Dr. Michael Honey is on his way in earning his next gold trophy with his most recent movie Love & Solidarity. Former winner of the Robert F. Ken­nedy book award, two-time H.L. Mitch­ell award winner for labor studies, and the Liberty Legacy award winner for civil rights history, Honey uses his ex­pertise to examine the history of the civil rights.

COURTESY OF DR. MICHAEL HONEY

Honey takes viewers back a few decades, to the days of overt black op­pression, and gradually climbs up to the civil rights issues of our modern day, showing a clear relationship be­tween the two. Love & Solidarity is a strong minded movie that showcases the inequalities and lack of justice that African-Americans were/are up against and relates their oppression to the struggle that immigrants all over our country face today.

Honey casts Reverend James Law­son, a minister who worked very closely with Dr. Martin Luther King Jr. during the civil rights movement, as the star in his film. Honey himself is a very well-known civil rights historian whose purpose is to establish a more peaceful society. He has written many books available on campus such as All Labor has Dignity, and Southern Labor and Black Civil Rights, and his most recent Sharecropper’s Troubadour.

In line with Dr.
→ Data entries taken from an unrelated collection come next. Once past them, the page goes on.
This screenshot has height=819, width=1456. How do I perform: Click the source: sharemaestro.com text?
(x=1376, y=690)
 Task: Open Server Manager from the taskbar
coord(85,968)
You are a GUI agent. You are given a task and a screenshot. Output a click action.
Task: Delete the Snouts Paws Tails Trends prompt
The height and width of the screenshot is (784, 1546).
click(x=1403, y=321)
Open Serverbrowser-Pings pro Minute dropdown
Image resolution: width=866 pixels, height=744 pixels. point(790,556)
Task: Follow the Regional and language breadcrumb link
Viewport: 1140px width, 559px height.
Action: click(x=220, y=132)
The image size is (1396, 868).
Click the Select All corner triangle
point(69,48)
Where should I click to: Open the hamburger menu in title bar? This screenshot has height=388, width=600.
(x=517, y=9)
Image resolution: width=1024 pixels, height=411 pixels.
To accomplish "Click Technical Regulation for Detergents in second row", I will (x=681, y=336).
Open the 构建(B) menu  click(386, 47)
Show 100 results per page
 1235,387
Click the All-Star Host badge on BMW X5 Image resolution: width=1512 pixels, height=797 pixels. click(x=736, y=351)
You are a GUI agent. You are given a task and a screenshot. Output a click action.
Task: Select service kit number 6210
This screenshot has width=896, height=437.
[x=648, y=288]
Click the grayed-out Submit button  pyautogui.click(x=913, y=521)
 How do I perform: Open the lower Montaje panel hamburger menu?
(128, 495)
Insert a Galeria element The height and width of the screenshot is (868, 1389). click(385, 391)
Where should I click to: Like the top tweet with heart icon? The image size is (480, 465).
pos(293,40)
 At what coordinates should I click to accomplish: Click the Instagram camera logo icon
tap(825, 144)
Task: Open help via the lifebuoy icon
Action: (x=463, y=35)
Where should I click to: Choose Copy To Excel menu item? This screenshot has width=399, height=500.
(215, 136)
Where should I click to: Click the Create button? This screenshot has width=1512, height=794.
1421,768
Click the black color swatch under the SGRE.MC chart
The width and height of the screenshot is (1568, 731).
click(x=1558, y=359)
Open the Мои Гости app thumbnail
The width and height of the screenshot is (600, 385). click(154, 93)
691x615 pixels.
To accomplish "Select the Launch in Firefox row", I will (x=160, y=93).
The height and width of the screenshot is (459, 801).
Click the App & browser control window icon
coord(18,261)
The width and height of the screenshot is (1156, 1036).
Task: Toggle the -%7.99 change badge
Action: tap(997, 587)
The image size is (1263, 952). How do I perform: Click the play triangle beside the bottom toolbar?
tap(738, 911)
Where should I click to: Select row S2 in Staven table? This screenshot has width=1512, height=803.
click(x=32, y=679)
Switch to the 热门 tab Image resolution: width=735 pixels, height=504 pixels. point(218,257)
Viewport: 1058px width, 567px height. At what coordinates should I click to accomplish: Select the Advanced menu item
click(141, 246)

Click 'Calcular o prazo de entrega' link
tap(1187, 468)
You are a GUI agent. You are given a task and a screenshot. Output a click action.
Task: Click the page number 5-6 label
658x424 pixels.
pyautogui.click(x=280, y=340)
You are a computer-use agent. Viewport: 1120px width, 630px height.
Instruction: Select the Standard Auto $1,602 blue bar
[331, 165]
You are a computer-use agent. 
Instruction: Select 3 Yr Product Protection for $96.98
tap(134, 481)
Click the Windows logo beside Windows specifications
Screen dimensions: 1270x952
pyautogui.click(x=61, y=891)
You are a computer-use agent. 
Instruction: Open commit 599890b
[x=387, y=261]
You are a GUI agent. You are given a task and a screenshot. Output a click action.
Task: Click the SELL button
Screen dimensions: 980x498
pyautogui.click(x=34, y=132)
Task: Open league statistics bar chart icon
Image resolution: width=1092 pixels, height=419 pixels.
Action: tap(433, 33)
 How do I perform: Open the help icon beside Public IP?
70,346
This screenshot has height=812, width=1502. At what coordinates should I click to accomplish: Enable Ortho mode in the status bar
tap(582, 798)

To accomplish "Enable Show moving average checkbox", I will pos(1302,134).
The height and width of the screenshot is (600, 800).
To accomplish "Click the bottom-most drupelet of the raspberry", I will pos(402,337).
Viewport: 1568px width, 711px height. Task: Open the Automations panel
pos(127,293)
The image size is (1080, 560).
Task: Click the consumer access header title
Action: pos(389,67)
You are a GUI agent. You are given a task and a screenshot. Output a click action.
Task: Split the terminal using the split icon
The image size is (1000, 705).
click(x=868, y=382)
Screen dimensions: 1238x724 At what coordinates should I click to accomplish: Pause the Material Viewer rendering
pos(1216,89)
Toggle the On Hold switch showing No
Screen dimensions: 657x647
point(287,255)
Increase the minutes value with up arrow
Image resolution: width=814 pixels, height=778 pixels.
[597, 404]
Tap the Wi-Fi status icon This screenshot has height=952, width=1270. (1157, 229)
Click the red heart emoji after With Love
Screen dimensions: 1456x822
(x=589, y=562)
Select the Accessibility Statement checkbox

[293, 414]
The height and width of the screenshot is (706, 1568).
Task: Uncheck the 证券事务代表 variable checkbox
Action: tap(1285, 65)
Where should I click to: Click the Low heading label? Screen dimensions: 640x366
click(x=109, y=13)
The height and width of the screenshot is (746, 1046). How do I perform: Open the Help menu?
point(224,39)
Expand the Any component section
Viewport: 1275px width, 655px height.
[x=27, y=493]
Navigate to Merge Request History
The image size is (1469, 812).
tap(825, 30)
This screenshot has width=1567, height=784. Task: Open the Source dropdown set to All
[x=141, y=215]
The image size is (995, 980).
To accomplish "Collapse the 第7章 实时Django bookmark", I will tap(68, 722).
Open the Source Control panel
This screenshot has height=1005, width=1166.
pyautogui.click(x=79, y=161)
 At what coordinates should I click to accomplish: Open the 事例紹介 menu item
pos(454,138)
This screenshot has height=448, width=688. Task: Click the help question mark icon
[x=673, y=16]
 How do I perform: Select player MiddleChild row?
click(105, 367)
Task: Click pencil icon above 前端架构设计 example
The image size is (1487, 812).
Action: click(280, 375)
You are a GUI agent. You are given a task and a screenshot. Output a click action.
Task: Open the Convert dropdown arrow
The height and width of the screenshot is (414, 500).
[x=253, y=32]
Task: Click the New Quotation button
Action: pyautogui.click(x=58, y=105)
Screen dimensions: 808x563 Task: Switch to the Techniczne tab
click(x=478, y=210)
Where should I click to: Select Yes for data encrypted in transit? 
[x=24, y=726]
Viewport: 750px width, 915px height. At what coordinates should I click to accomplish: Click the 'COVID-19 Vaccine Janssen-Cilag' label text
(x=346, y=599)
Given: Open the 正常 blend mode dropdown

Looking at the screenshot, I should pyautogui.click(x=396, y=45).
King, Honey and his colleagues believe in a non-violent movement in order to confront these large-scale issues that affect a majority of the minority, such as workers that can’t even claim decent work benefits, or people in the U.S with families that want nothing more than to be safe from deportation.

The Dream Act, a mainly student-run organization, is the modern day civil rights activist group standing up for immigrant’s rights to live, work, prosper, and even achieve citizenship in this country. Honey travels all over the world for his studies, to places such as Rockefeller Research Facility in Bel­lagio, Italy; and gives speeches at pres­tigious schools such as Stanford Uni­versity, to teach people about human empowerment. Honey is an advocate for civil rights. It is people like him, who stand in love and solidarity with marginalized populations, who help society gain the level of peace and equality we embrace today.